Medau su Cramu. Pochi problemi nella ricostruzione del significato del nome del quartiere all'interno del parco di Molentargius: "medau" significa stazzo, podere e anche ovile mentre "Cramu" indica il Carmine. Difficile però stabilire la ragione per la quale quella zona si chiama così. Secondo alcuni studiosi, i primi carmelitani sbarcati nell'Isola costruirono il loro convento nella zona di Sant'Elia. Ma, dal momento che allora non esistevano certo i supermarket, dovevano anche produrre il cibo da consumare e, visto che la zona vicino al mare non si prestava particolarmente all'allevamento e all'agricoltura, individuarono un luogo (relativamente) vicino più adatto ai loro bisogni. Lo stazzo del Carmine, appunto. Medau su Cramu.
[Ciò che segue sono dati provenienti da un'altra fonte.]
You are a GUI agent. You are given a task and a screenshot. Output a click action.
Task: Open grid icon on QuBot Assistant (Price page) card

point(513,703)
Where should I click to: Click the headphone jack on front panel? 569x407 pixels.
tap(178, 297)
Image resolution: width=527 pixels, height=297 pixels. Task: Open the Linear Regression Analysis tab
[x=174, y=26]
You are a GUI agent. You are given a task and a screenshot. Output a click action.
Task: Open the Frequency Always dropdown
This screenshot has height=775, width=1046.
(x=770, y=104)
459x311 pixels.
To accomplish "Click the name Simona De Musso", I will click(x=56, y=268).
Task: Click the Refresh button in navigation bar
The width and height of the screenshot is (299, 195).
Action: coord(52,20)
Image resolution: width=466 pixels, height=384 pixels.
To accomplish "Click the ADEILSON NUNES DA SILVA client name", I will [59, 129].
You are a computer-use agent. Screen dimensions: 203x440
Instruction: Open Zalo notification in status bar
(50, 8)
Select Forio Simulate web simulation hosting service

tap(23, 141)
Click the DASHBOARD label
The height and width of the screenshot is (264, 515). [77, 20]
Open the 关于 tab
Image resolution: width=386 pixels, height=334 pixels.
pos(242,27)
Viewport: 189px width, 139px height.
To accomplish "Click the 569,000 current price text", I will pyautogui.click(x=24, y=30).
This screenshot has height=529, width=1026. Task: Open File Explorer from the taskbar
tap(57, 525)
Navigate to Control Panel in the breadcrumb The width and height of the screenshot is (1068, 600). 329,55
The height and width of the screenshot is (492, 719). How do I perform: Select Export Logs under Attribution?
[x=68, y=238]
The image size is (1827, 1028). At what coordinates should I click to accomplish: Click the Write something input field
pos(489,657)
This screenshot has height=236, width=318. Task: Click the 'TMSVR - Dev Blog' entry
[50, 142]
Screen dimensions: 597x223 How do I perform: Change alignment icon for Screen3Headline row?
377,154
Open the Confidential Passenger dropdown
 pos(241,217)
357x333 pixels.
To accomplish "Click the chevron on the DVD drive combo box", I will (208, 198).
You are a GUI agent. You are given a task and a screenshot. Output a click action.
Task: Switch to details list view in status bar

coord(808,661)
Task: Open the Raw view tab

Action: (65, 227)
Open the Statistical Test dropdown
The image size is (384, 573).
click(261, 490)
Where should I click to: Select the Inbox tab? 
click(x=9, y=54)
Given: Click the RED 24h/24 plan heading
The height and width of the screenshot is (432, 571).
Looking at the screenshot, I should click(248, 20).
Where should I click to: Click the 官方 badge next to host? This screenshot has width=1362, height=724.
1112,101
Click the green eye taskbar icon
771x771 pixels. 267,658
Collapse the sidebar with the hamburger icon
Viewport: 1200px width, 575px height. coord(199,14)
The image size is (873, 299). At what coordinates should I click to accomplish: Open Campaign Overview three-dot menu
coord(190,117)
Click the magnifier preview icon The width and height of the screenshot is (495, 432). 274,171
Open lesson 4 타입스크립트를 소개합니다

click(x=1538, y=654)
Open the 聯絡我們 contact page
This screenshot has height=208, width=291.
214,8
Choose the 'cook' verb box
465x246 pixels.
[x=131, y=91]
Poetto. E, dal momento che si parla di zone umide della città, vale la pena di soffermarsi sulla spiaggia cagliaritana per antonomasia, il Poetto. In questo caso, risulta particolarmente difficile individuare l'etimologia di questo nome. L'unica certezza sembra essere uno dei tantissimi danni fatti dai Savoia: con l'obiettivo di italianizzare il nome, fu aggiunta una "t" e la "u" finale divenne "o". Su Poetu divenne il Poetto. Secondo quanto ricostruito da Pittau, il toponimo deriverebbe dal catalano "pouet", diminuitivi di "pou". Un'ipotesi plausibile: in passato, nella Sella del Diavolo venivano scavati pozzetti per raccogliere e conservare l'acqua piovana. Secondo altri studiosi, invece, il nome deriverebbe dalla "Torre del Poetto", costruzione aragonese non più esistente. Un posto di osservazione situato in una posizione di difficile accesso, sempre nella Sella del Diavolo. Ma c'è anche un'altra ipotesi: anticamente il Poetto non era certo una spiaggia per bagnanti ma aveva la funzione di porto. Era, per dirla in spagnolo, un "puerto" (in sardo, "puertu"). Dunque, a parte lo sfregio al nome inflitto dai Savoia, esiste anche un'altra certezza: il toponimo, come tantissimi altri a Cagliari e in tutta la Sardegna, è di origini spagnole.